Ainsi, la Fédération anti-addiction s’est réunis pour mener seule leur propre campagne, qui a sensibilisé une petite partie de la population qui n’a absolument pas bu d’alcool le mois de Janvier.

Normalement, cet évènement était sur la base du volontariat mais certains l’ont compris comme une obligation si cela aurait été soutenu par l’État, donc cela en a révolté plus d’un. Comme Didier Guillaume, ministre de l’Agriculture et de l’Alimentation qui “préfère la modération toute l’année que l’interdiction et la prohibition un mois de l’année” (RTL).

            Le fait de voir négativement ce mois sans alcool que ce soit par le ministre de la Santé ou par des présentateurs d’informations (RMC, les Grandes Gueules : Il n’y a pas de mois sans alcool en janvier : la victoire des lobbies ?), n’y a-t-il pas déjà une forme d’addiction au plaisir que procure l’alcool ? Savent-ils vraiment ce qu’est l’alcoolisme ?

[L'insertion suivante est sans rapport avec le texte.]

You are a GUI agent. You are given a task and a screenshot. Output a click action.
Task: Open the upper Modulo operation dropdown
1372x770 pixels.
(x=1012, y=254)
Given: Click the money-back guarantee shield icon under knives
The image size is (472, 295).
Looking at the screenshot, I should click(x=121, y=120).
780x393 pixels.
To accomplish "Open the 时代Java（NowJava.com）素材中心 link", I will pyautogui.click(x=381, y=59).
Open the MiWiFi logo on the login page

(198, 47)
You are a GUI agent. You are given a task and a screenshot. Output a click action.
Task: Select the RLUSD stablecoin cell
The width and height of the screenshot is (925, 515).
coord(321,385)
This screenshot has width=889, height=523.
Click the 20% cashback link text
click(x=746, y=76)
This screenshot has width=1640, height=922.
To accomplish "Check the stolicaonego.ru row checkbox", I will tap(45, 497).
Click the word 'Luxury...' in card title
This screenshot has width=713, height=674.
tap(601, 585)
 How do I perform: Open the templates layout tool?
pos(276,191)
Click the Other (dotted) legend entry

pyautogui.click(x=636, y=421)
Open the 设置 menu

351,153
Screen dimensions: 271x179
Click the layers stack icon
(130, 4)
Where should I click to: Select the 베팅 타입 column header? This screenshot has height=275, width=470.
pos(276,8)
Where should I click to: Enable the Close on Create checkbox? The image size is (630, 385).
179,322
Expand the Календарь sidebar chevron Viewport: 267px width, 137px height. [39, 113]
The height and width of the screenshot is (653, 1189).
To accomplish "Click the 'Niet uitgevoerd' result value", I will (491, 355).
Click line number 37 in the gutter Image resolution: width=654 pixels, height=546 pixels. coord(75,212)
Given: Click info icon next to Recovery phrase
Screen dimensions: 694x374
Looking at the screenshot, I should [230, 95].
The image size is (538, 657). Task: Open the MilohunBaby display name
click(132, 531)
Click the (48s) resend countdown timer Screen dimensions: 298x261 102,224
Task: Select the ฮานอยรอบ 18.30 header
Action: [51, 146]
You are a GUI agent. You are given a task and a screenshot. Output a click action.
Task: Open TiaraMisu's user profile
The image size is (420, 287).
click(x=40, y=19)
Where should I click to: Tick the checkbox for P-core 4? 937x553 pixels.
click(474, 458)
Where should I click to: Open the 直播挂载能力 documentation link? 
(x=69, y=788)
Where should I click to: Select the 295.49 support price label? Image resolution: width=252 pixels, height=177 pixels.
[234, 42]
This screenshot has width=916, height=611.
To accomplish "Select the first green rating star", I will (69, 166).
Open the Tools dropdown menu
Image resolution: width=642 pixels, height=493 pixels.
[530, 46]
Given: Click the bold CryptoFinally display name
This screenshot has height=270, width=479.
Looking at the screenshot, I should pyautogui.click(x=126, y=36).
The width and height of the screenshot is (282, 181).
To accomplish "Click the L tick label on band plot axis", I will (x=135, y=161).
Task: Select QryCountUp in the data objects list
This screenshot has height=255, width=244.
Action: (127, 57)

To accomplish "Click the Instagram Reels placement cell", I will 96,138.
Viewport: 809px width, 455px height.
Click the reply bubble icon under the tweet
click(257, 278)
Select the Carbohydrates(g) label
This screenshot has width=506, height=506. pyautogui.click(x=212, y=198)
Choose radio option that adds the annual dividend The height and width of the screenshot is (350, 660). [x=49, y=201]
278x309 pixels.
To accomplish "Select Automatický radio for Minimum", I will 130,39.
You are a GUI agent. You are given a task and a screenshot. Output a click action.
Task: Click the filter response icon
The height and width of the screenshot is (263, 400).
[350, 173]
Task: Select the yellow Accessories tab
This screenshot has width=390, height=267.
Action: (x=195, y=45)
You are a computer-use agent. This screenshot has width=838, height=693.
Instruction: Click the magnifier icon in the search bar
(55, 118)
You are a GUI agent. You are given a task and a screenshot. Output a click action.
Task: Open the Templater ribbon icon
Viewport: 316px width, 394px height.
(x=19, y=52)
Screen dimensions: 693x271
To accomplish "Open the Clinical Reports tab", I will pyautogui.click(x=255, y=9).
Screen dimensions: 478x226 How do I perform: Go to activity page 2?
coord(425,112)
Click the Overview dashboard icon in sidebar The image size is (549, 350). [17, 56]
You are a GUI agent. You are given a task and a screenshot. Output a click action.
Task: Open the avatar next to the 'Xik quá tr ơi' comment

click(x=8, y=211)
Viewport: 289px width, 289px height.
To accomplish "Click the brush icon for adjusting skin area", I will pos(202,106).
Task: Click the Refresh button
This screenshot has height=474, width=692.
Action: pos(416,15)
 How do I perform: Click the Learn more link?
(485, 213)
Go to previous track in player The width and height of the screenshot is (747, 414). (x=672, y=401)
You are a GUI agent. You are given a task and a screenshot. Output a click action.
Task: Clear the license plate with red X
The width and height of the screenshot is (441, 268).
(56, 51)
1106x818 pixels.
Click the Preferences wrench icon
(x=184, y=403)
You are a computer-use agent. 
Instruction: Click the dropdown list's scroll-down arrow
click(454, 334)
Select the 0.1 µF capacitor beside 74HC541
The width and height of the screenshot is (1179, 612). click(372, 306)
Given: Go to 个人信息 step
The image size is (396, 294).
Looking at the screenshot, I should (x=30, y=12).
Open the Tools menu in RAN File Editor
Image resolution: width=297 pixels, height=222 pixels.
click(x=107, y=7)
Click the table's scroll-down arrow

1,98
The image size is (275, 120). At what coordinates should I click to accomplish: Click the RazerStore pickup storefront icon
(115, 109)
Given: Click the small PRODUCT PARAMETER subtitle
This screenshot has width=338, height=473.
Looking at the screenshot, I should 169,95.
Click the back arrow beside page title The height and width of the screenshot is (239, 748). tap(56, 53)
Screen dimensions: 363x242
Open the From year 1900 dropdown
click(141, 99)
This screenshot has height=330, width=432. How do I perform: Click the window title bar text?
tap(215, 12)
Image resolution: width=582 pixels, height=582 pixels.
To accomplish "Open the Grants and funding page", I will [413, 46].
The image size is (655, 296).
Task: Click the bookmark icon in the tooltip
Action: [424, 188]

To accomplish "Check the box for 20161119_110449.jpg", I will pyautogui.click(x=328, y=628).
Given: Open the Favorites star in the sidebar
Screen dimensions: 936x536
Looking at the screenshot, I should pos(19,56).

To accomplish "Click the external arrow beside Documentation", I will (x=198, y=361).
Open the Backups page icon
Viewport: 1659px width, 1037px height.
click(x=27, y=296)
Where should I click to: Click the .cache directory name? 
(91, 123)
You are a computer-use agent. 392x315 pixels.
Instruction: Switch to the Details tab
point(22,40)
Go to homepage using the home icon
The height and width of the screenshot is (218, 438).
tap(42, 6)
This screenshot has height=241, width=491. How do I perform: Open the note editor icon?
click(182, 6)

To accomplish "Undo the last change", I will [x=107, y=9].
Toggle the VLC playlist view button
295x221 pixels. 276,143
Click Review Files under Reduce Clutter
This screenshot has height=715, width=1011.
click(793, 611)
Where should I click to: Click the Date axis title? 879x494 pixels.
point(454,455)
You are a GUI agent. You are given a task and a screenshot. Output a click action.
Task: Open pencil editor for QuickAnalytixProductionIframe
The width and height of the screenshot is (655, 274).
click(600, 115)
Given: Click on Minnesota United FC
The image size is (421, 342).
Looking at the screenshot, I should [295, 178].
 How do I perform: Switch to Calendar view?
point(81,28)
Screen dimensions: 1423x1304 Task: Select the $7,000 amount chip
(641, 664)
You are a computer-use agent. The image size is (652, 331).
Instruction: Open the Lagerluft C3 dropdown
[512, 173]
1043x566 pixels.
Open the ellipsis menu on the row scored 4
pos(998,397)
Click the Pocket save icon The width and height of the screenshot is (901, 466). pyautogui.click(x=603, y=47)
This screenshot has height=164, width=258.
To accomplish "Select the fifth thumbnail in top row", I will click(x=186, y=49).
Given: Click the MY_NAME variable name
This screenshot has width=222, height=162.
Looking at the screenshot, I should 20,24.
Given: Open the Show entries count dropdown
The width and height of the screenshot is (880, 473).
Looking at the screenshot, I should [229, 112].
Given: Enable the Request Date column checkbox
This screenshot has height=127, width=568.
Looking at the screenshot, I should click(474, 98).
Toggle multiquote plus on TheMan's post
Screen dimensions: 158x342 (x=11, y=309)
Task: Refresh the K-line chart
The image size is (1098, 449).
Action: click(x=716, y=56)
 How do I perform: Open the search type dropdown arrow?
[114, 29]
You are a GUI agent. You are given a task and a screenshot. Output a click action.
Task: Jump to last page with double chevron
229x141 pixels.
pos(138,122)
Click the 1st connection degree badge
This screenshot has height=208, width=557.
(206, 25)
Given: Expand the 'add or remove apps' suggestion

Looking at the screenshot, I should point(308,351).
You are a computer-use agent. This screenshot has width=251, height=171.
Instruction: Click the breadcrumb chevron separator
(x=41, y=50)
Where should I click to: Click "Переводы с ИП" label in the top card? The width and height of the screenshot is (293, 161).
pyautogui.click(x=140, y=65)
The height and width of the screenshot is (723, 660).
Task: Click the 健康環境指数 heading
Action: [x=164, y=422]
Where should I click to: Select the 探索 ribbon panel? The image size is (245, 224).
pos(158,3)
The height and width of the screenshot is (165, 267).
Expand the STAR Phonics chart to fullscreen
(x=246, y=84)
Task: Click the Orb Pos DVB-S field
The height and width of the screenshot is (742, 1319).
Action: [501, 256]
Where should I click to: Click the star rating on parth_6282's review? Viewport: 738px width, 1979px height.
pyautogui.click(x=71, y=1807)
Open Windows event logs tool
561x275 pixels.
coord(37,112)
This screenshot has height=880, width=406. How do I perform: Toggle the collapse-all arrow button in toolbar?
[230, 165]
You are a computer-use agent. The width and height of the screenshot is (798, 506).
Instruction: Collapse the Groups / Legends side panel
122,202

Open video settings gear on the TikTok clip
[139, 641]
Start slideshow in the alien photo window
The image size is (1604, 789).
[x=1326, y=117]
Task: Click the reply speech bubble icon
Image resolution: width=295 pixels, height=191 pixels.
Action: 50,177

Ainsi l’alcoolisme est bel et bien une maladie, une addiction, nocive pour l’organisme. Il faut se rendre compte de son rapport avec l’alcool et s’est en faisant quelques semaines sans alcool que l’on peut réellement observer la dépendance ou non. Ce mois sans alcool aurait pu être très bénéfique pour la santé de la population mais le Président a choisi de soutenir la filière viticole car “le vin est le domaine réservé du Président.” (RTL, Mois sans alcool : Emmanuel Macron a-t-il cédé face au lobby du vin ?).  Cela dit pour les personnes alcooliques, il est déconseillé d’arrêter l’alcool du jour au lendemain puisque cela induit un état d’agitation avec fièvre, tremblements, onirisme et trouble de la conscience, propre à l’intoxication alcoolique, le “delirium tremens”. (Zacher Gábor: Le mois de novembre sec peut également causer de graves problèmes.”)

Y aurait-il d’autres actions préventives contre l’alcoolisme ? Pour le moment nous ne savons pas.